[Provided information]
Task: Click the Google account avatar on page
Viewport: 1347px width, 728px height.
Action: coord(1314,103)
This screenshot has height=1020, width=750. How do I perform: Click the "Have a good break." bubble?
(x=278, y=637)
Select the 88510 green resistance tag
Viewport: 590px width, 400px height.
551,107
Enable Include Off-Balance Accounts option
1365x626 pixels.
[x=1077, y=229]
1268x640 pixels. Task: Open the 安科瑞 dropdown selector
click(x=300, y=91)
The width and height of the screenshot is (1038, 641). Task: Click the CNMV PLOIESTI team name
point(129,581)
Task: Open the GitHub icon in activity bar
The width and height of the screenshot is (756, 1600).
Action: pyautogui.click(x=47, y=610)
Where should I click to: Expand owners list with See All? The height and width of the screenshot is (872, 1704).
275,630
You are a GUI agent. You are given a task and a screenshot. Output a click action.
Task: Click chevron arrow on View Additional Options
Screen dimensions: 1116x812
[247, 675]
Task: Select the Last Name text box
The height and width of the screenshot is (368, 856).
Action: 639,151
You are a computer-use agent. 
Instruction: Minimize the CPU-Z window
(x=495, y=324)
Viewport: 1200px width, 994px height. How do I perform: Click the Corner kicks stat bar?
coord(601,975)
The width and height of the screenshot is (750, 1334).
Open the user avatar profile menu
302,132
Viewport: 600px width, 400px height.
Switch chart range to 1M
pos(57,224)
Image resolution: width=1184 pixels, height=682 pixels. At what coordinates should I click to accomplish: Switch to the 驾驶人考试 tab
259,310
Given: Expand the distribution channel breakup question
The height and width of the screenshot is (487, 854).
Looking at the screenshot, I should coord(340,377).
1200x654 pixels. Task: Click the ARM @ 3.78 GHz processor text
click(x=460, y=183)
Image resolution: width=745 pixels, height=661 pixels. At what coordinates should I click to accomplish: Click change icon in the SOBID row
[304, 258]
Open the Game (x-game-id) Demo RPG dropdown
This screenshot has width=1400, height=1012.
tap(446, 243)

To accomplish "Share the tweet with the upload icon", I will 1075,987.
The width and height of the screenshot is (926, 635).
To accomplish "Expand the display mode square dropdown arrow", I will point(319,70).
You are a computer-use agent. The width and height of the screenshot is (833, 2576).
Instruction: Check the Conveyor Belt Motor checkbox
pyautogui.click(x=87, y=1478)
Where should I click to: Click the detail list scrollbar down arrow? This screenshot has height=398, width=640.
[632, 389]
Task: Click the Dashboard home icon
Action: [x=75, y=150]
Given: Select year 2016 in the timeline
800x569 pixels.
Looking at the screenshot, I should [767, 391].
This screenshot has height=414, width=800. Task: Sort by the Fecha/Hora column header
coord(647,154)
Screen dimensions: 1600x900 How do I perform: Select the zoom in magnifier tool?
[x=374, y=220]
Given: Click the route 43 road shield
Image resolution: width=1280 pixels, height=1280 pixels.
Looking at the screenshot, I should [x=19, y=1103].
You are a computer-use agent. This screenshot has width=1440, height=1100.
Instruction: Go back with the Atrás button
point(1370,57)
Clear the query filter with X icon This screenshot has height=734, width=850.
[/Provided information]
What you are asked to do —
Restate word for word the lines running from the line that holds "Given: Select year 2016 in the timeline" to the final line of the entries.

Output of the exercise —
Given: Select year 2016 in the timeline
800x569 pixels.
Looking at the screenshot, I should [767, 391].
This screenshot has height=414, width=800. Task: Sort by the Fecha/Hora column header
coord(647,154)
Screen dimensions: 1600x900 How do I perform: Select the zoom in magnifier tool?
[x=374, y=220]
Given: Click the route 43 road shield
Image resolution: width=1280 pixels, height=1280 pixels.
Looking at the screenshot, I should [x=19, y=1103].
You are a computer-use agent. This screenshot has width=1440, height=1100.
Instruction: Go back with the Atrás button
point(1370,57)
Clear the query filter with X icon This screenshot has height=734, width=850.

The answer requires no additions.